しかし、その叫びはぐぐぐっと、心の中に留まり、静かな部屋に梨果の声だけが響いた。
「はああああああああああああああああ!? 何これー?」
梨果は紙を縦にしたり横にしたりして眺めた。
それは、梨果が眠い時に書く、ミミズ的な文字に似ている。
というか、眠い時の文字にしか見えない。
例えば夜、会社で書いていた文字。
「やっぱ、夢の中だから、夢見ながら書いた文字が出てきちゃったのかしら……」
梨果の声を遮り、レアルは喋った。
「とにかく、書いてあることを、僕が読みますから」
そう言いながらレアルは動揺している。神聖キャー文字は、その名の通り、女神キャーオが上級神シアーから賜り、それを世界シアトロルに下賜したという文字だ。下級神官のみならず、ちょっとできる学舎の神官見習いでさえ読める。

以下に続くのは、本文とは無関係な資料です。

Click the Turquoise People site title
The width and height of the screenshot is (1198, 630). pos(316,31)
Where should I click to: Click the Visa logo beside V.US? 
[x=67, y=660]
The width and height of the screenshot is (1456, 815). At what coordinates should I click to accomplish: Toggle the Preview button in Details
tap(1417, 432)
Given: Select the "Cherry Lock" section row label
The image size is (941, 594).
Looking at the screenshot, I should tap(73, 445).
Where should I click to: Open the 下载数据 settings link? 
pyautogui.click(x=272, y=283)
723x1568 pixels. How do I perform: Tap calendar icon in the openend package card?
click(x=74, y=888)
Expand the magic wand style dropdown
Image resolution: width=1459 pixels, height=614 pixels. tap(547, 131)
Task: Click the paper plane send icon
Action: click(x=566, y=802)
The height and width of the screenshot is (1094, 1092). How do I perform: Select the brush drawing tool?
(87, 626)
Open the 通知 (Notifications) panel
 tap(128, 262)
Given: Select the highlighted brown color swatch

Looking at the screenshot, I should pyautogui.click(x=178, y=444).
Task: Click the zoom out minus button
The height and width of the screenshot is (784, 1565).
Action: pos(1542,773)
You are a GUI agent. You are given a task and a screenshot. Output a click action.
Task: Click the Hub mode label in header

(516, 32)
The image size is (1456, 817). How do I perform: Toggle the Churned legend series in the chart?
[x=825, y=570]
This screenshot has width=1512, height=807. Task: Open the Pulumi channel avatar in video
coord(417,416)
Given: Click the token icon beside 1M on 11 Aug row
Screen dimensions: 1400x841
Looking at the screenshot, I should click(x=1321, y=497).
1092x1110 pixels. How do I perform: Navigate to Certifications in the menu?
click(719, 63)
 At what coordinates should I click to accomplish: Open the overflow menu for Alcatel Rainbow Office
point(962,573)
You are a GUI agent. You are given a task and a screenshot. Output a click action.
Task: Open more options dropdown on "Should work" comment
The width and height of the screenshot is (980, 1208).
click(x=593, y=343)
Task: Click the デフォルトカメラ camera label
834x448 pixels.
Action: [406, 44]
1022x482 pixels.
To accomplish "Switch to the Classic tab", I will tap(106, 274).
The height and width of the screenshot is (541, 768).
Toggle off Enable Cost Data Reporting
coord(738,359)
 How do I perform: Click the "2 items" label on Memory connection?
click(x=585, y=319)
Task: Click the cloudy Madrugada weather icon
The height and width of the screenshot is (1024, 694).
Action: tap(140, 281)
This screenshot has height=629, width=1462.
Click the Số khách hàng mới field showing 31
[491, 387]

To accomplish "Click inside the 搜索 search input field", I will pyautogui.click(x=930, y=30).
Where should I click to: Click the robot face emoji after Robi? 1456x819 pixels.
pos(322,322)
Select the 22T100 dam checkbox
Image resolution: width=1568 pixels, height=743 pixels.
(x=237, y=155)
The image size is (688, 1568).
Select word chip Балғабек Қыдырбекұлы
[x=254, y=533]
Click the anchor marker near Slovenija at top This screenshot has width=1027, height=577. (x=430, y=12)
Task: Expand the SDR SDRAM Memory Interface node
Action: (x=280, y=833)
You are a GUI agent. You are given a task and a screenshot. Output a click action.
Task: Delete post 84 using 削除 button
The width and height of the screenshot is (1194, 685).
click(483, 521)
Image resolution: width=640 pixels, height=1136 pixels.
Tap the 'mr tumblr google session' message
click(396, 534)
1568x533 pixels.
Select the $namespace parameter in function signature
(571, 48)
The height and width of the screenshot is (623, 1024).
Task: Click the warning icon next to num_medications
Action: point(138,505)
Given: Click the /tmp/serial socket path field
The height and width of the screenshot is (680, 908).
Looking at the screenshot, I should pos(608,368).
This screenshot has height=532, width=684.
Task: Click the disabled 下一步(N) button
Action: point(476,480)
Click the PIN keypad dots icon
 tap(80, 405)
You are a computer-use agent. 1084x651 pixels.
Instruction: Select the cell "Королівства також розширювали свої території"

それだけではなく、庶民でさえ、ヒラーナくらい読めるものだ。
女神様は……、ひょっとして女神様は……女神様じゃ、ない?
儀式を取りやめることなどできないことは、大巫女のみならず、大神官にも神官長にもわかる。
「キャーオ様!! キャーオ様!! キャーオ様!!」
「キャーオ様!! キャーオ様!! キャーオ様!!」
「キャーオ様!! キャーオ様!! キャーオ様!!」
歓声は場内に響き渡っていた。
それは、控室にも届く。
自分は、偽女神に仕えたヘボ神官として、後世まで語り継がれるのか……。
レアルは考えた。
毒で、女神、いや、娘を殺す。
キャラメルは客席から歓声を聞いていた。
そうだ。何もオウーラ様が御手を汚さなくても、自分が止めを刺せば。
風に髪をなびかせ、キャラメルは席を立った。
「覚えられないよおおおおおお!」
梨果は、呑気だった。
「あれもして、これもして……」とやるべきことを指を折って思い出している。
これで、この異世界シアトロルともお別れだもの、ちゃんとしておかなくちゃね。
レアルは梨果を見つめる。
決意した。
「キャーオ様!! キャーオ様!! キャーオ様!!」
「キャーオ様!! キャーオ様!! キャーオ様!!」
「キャーオ様!! キャーオ様!! キャーオ様!!」
「さあ、こちらです」
レアルは他の神官や、巫女、武官と共に、梨果を舞台袖まで連れて行く。
舞台袖には大きい黒い布が天井にかかっている。
あの黒い布の向こうが、舞台袖。その先は舞台。
準備は整った。
ゴウン、とゴングのような楽器が鳴らされた。
場内は少しずつ静かになる。
「上級神シアーの下より、シアトロルに舞い降りた、女神、キャーオ様、おなーりー!!」
ゴウン。ゴウン。
「えっと、もう行くのよね」
黒幕の中で梨果が喋る。
レアルは、頷かない。
レアル、どうしちゃったの?
そう思うと、梨果に不思議な感情がわく。
もう、会うことがないのだ。
レアルに。
梨果はなんだかとても寂しい気がした。
いつもお世話になって、助けてくれて。
例え夢の中であっても、こんないい少年に、二度と会えないだろう。
でも、仕方ないのだ。
これから、自分は女神ではないことを証明してしまうに違いないのだから。
せっかく色々教えてくれたのに。
やっぱり、夢でもニートは、ニート、か。
「レアル、私は……」
梨果の言葉を、レアルが遮った。
「あなたは、何があっても、僕にとって、女神様です!!」
レアルが、笑った。
梨果は目を梨よりも丸くさせる勢いで丸くした。
が、吹き出した。梨果の顔に笑みが広がる。
二人は、手を繋いだ。
「行ってらっしゃい、女神様」
「行ってきます」
二人の目は、心なしか潤んでいる。
繋いだ手を離し、梨果は向かった。
女神キャーオの、お披露目の儀。シアトロルとの別れの場へ。